=== Problem to solve ===
Nothing but the lines from the one containing "Screen dimensions: 478x233" through the end of the data below should appear in the answer, each exact and free of pictures.

=== Data ===
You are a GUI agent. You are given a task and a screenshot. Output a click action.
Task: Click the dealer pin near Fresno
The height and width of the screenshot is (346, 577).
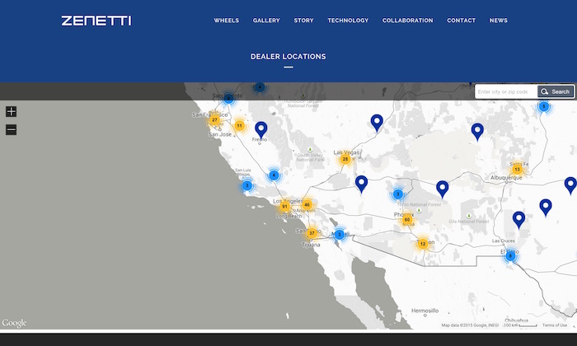coord(260,129)
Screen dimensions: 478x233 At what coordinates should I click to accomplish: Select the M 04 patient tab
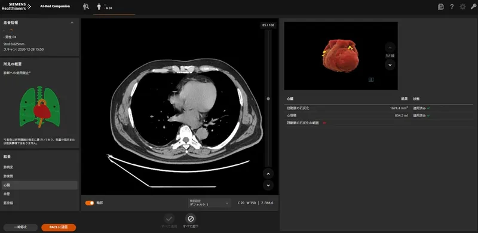tap(114, 7)
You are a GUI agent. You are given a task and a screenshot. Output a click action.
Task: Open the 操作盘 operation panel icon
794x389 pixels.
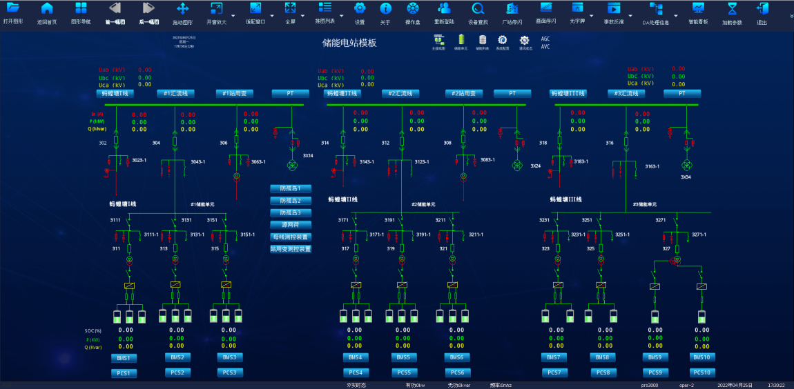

=== Written response ===
Screen dimensions: 478x233 At what coordinates should I click to accomplish: Select the M 04 patient tab
tap(114, 7)
You are a GUI agent. You are given a task and a screenshot. Output a click action.
Task: Open the 操作盘 operation panel icon
794x389 pixels.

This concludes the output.